The Khmer Rouge had restricted travel in and out of Cambodia while it controlled the country, but once the party was toppled by the Vietnamese, many Cambodian people were given the opportunity to leave and saw this as a way to escape the violence and starvation they had experienced.
Although traveling outside of Cambodia became easier after 1979, Cambodian refugees still risked their lives while crossing into Thailand. Even after the United Nations and the Thai government reached an agreement wherein Thailand would accept the refugees, the border between the two countries remained rife with buried land mines.
Dr. Sorpong Peou, Full Professor in the Department of Politics and Public Administration at Ryerson University in Ontario, Canada, is among the Cambodian immigrants who crossed the land-mine riddled border to enter refugee camps in Thailand.
Peou told the Signal Tribune that while the refugees who were able to escape from Cambodia during the time the Khmer Rouge was in power were few in number, that amount greatly increased after the Vietnamese invasion.
“One can make the case that they were different to the extent that those who fled during Khmer Rouge years were small in numbers and they fled because of the killings/repression. Those who fled after the Vietnamese invasion decided to do so because they did not trust the new communist regime and they had a chance to do so without great risks. But they risked their lives by walking across minefields (my case). So more Cambodians left for Thailand in 1979 and after,” Peou wrote in an email.
After the ousting of Pol Pot from the capital city Phnom Penh, the communist and pro-Vietnam Kampuchean People’s Revolutionary Party became the dominate political power in Cambodia, but guerrilla warfare from Khmer Rouge factions taking refuge in the jungles still plagued the nation.
Eventually, the United Nations took control of the Cambodian government after the Oct. 23, 1991 signing of The Comprehensive Cambodian Peace Agreement in Paris, and led the country towards its first democratically held election in 1993. For this reason, the nation of Cambodia celebrates Oct. 23 as a public holiday each year.
But during the years of turmoil and political uncertainty Choi’s family was so motivated to escape Cambodia that they didn’t give much thought to how the United States would be before they arrived in 1982. Choi, her sister, step-sister, mother and grandmother relocated to California because they had family members living here who could help arrange sponsorships for them.
“We didn’t think we had a choice, and I never knew if America is a good country or a bad country.” Choi said. “[During] that time, as long as we pass the interview, any country, we just go.”
Choi had most of her family in the US already, so for them, it was a more favorable choice.

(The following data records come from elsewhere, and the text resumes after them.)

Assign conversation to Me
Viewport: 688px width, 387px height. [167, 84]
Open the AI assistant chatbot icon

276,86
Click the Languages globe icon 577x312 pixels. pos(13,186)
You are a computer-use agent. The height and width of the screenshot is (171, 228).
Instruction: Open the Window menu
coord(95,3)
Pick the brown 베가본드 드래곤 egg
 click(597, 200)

While Choi decided not to accept government assistance upon settling in California, she and other single Cambodian refugees were eligible for $247 a month for the first 18 months after their arrival to support them while they looked for employment.
Choi, like many Cambodian immigrants in Signal Hill and Long Beach, found work, paid for her own education and started a family. She has achieved a lengthy career in the United States Postal Service and now lives in Signal Hill with her husband and two adult children, who attend Long Beach City College and University California Los Angeles.

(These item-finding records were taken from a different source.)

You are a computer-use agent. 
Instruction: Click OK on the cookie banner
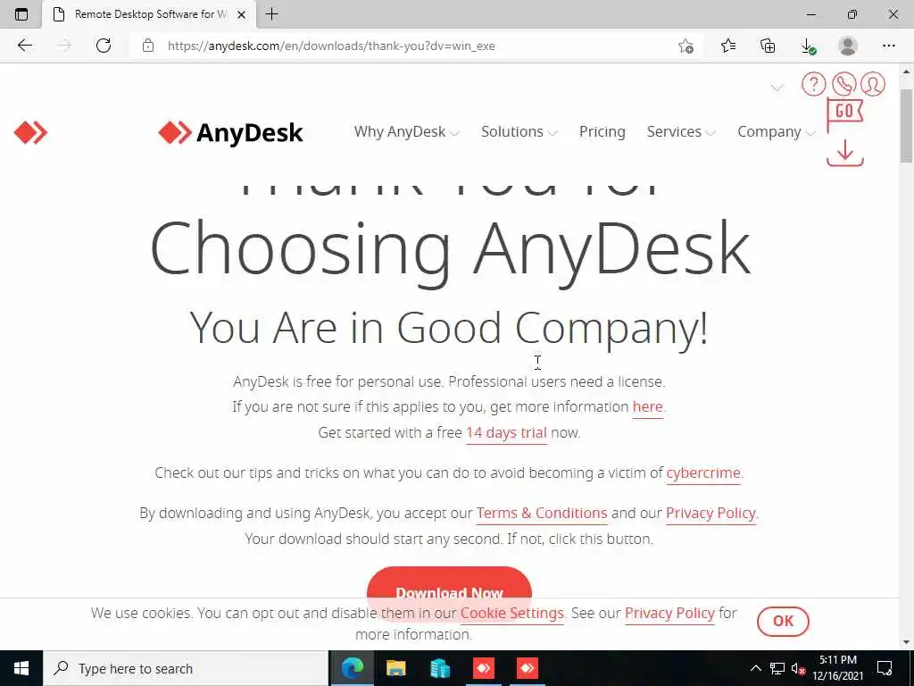pyautogui.click(x=783, y=622)
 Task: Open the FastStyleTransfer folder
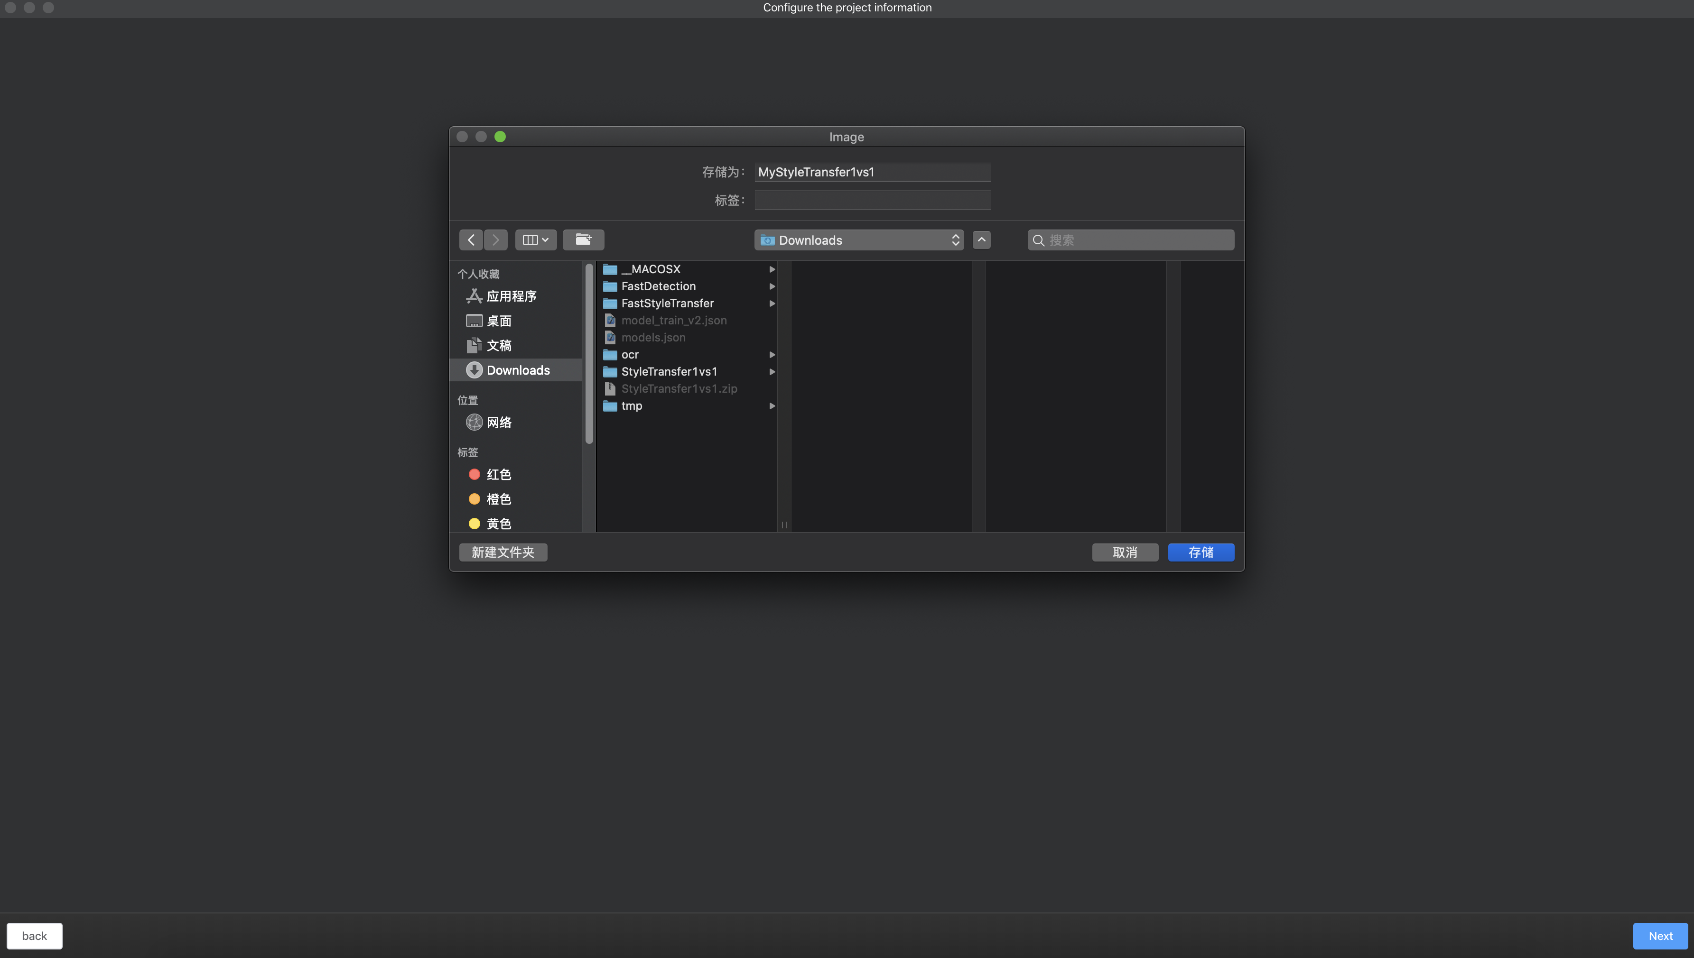coord(667,303)
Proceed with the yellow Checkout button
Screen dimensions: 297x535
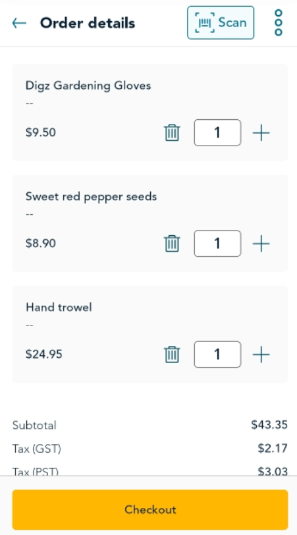point(150,510)
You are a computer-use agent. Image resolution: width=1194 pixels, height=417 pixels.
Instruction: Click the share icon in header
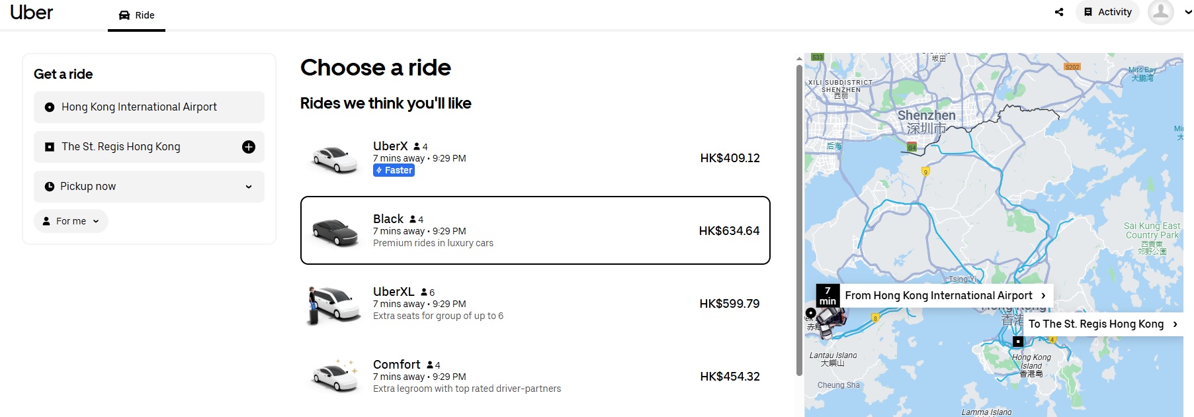(x=1059, y=12)
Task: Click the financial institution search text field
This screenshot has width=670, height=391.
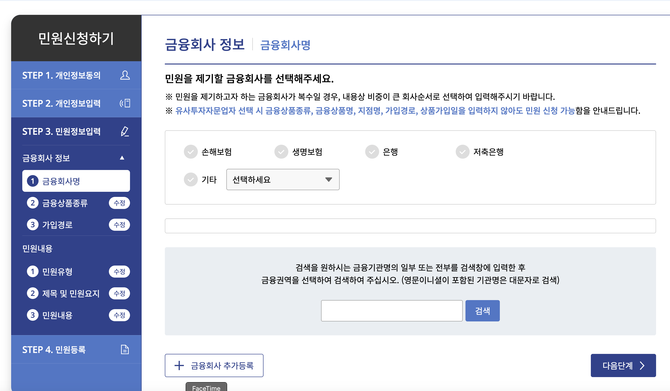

Cambodian immigrants and their families have contributed to the culture and history of the local area, with Long Beach now having the most Cambodian people of any city outside Cambodia. To recognize the achievements made by the Cambodian community locally, in July 2007 the Long Beach City Council voted 8-1 to name the portion of Anaheim Street between Atlantic Avenue and Junipero Avenue “Cambodia Town,” according to an article by the Press Telegram published in July 2007.
Within Long Beach’s Cambodia Town, the Mark Twain Neighborhood Library contains the most expansive collection of Khmer books located outside of Cambodia. The library also serves as a community center for Long Beach and Signal Hill’s Cambodian population with ongoing events, such as bilingual Khmer story time for children, Khmer language classes and senior exercise classes with Khmer music playlists being held to promote and preserve Cambodian culture locally.